INVESTIGAÇÃO - Cientistas conseguiram eliminar os primeiros sintomas da doença de Alzheimer em modelos animais
Num estudo financiado pelo Prémio Mantero Belard de Neurociências da Santa Casa da Misericórdia de Lisboa e pela Association Nationale de Recherche (França), um equipa de 15
investigadores portugueses e franceses descobriu
como eliminar os primeiros sintomas da doença de Alzheimer em modelos animais,
num estudo inédito coordenado por Rodrigo
Cunha, do Centro de Neurociências e Biologia Celular (CNC) e da Faculdade
de Medicina da Universidade de Coimbra (FMUC).
A descoberta, já publicada na
conceituada revista científica Nature
Communications, foi possível porque, pela primeira vez, os cientistas
focaram o estudo na causa dos primeiros sintomas da doença (perturbações na
memória) – modificações da plasticidade das sinapses no hipocampo.

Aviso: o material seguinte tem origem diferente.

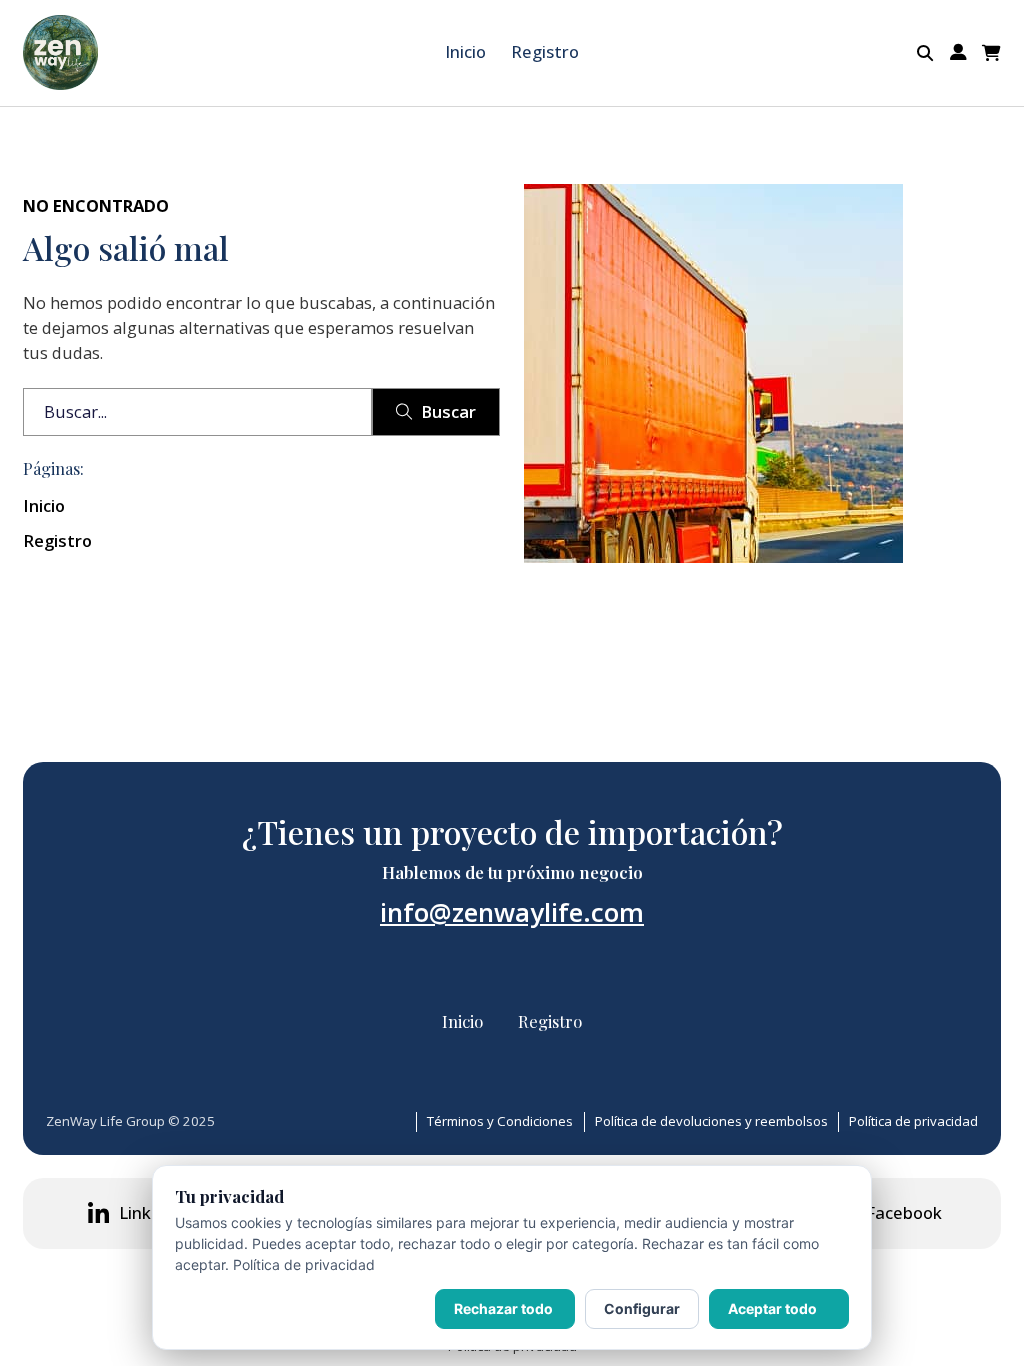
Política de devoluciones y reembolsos (711, 1121)
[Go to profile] (958, 52)
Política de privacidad (913, 1121)
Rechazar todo (503, 1308)
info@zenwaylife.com (512, 912)
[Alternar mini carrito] (991, 53)
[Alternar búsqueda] (925, 53)
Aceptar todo (772, 1308)
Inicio (465, 51)
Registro (545, 51)
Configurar (642, 1308)
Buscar (448, 411)
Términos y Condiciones (500, 1121)
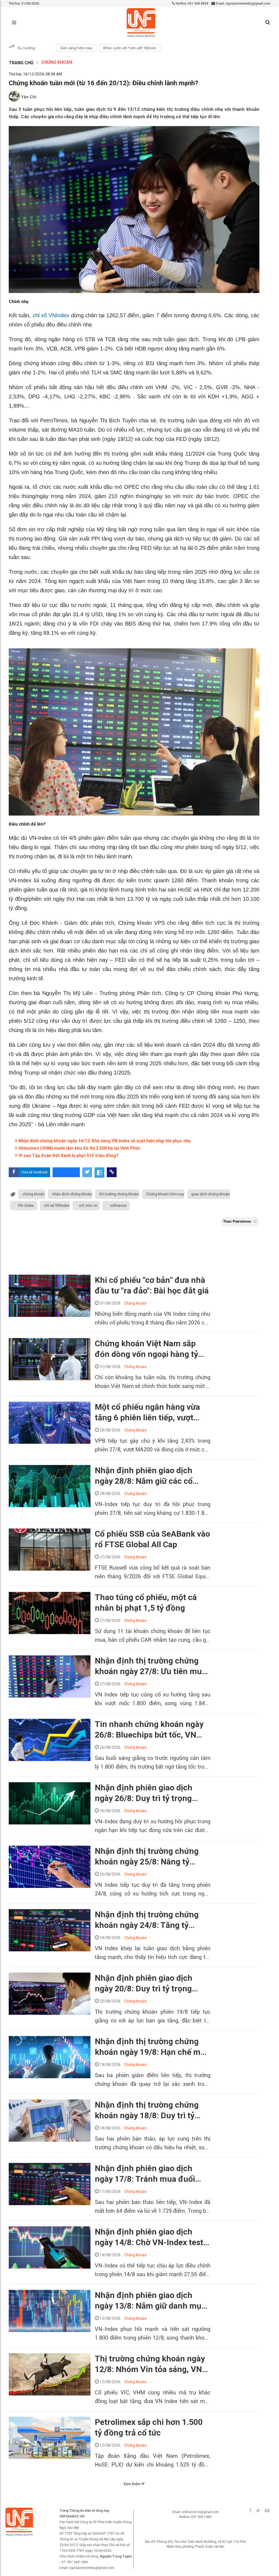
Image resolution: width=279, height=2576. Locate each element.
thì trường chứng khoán (119, 1194)
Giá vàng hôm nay (76, 47)
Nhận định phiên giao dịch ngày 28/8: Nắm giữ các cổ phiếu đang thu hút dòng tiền (149, 1476)
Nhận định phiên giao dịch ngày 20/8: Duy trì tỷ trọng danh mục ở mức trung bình (146, 1983)
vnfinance (118, 1205)
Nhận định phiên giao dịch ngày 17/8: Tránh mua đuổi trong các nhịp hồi (145, 2173)
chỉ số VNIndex (51, 315)
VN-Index (26, 1205)
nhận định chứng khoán (72, 1194)
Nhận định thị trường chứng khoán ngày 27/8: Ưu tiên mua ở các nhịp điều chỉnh (150, 1666)
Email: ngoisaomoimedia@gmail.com (242, 3)
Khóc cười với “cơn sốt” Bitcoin (129, 47)
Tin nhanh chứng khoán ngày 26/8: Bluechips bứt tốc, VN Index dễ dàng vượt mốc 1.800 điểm (150, 1729)
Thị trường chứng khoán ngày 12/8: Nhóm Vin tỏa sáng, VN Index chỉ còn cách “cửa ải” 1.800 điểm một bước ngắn (150, 2364)
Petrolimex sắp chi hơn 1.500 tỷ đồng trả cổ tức (149, 2427)
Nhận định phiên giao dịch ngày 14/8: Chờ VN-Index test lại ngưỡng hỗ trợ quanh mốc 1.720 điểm (149, 2237)
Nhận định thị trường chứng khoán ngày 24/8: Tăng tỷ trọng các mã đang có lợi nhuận (147, 1920)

O hipocampo desempenha um papel
essencial na memória, funcionando como o gestor do gigantesco centro de
informação recebida pelo cérebro. Das dezenas de milhões de sinais recebidos, o
hipocampo tem de selecionar a informação relevante e validá-la, atribuindo-lhe
uma espécie de “carimbo de qualidade”. Quando ocorrem falhas, este gestor
assume que toda a informação é irrelevante.
Sabendo-se que as sinapses
são as responsáveis pela transmissão de informação no sistema nervoso,
garantindo a comunicação ente neurónios, a equipa utilizou um modelo animal
duplo mutante (com a modificação de dois genes da proteína APP, que causam
doença de Alzheimer em humanos) para rastrear toda a atividade destas ligações
e identificar o que impede o hipocampo de processar e gerir corretamente a
informação obtida.
Nas experiências realizadas
ao longo de três anos, os cientistas adquiriram registos detalhados da
plasticidade das sinapses através de eletrofisiologia da atividade cerebral e descobriram que a origem do problema estava
no funcionamento excessivo dos recetores A2A para a adenosina (“antenas”
envolvidas na comunicação cerebral), bloqueando
a capacidade do hipocampo de atribuir o “carimbo de qualidade” à informação
importante para a memória.
Identificada a falha no
centro de gestão de informação, os investigadores produziram e administraram no
ratinho um “vírus”, interferindo com este recetor A2A e conseguindo eliminar os
sintomas da doença. «Quando o recetor
A2A tem um funcionamento excessivo, o hipocampo é incapaz de separar a
informação relevante da não relevante, mas bloqueando este processo tudo volta
à normalidade», explica o coordenador do estudo.
Rodrigo Cunha considera que
os resultados desta investigação representam «um avanço extraordinário para o desenvolvimento de estratégias de
combate à doença de Alzheimer, pois conseguimos recuperar o funcionamento
sináptico» e defende o avanço para os ensaios clínicos.
«Do ponto de vista ético é criticável se não se prosseguir para ensaios
em humanos, pois os bloqueadores dos recetores A2A são de utilização segura
para os doentes, permitindo eliminar os primeiros sintomas da demência mais
comum. E Coimbra tem todas as condições para avançar, embora careça de
financiamento», assevera o cientista da UC.